17

17. É o que me diz o círculo vermelho feito à caneta em torno do número, bem no meio da folha do calendário preso à parede. O único número em destaque. Seus colegas de trás, cortados por um "x", como se nada mais valessem. Seus colegas da frente, em aberto, como nada tivessem a dizer. Corro os olhos um pouco acima e vejo o mês: outubro. Levo um susto. Como chegamos em outubro sem que eu me desse conta? Acabo de entrar no bar digerindo a informação. 17 de outubro de 2017. Até ontem estávamos em 2016, felizes pelo avanço de 2015. Calendários e relógios não deveriam ser permitidos em bares. E, por falar nisso, noto as horas. 10h. Da manhã. Terça-feira, horário de verão. O sol derretendo as calotas de gelo das pessoas em São Paulo. Ainda assim, todas continuam me parecendo um pouco frias, ou vai ver sou eu. A sensação é de que passei todo o ano em estado letárgico, sem notar o transcurso de dez meses. Na verdade, houve alguns acontecimentos ao longo do ano. Se eu juntasse cada um deles, ainda que espaçadamente, seria possível dizer estarmos em março. É isso. Como se tudo vivido em 10 meses coubesse - repito: espaçadamente - em 3. Meu uísque chega.

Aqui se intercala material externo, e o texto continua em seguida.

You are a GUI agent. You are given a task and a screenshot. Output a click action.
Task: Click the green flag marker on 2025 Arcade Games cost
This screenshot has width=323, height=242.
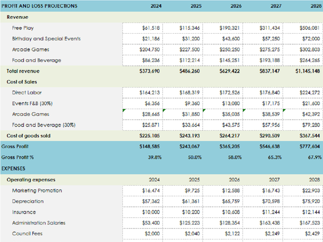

Recebo o copo sem evitar uma risada de lado, notando que não precisei pedir. Creio que seja a primeira vez que não precisei pedir, talvez porque intensifiquei a frequência nos últimos tempos, a ponto de já me conhecerem. Talvez eu tenha, enfim, me tornado um daqueles estereótipos de frequentadores de bar. Seriam minhas divagações tão estereotipadas quanto? As primeiras doses, embaladas pela música que me envolve desde o primeiro momento em que coloco os pés aqui, são a fórmula capaz de me afastar, o máximo que tem sido possível, do entorpecimento que sinto estar envolto a todo tempo. Um alter ego parece assumir e ser um cara mais leve, de menos peso nos ombros, com uma gravata desapertada e uma despreocupação natural. Esqueço, neste momento, tudo aquilo que me foi dito. Parece que os goles da bebida ajudam a engolir os sapos presos na garganta que, de tão mal digeridos, quase parecem de estimação. Se alguma memória me volta, trato de abafá-la. Questiono-me até quando voltarão. É possível esmiuçar quanto tempo leva para se esquecer algo que lhe foi dito? Talvez não. Apenas sabemos que foi esquecido quando já não nos lembramos mais, simples, não? O tempo cuida de nós. Uma sensação de alívio me percorre e, de repente, o 17 me olha sorrindo.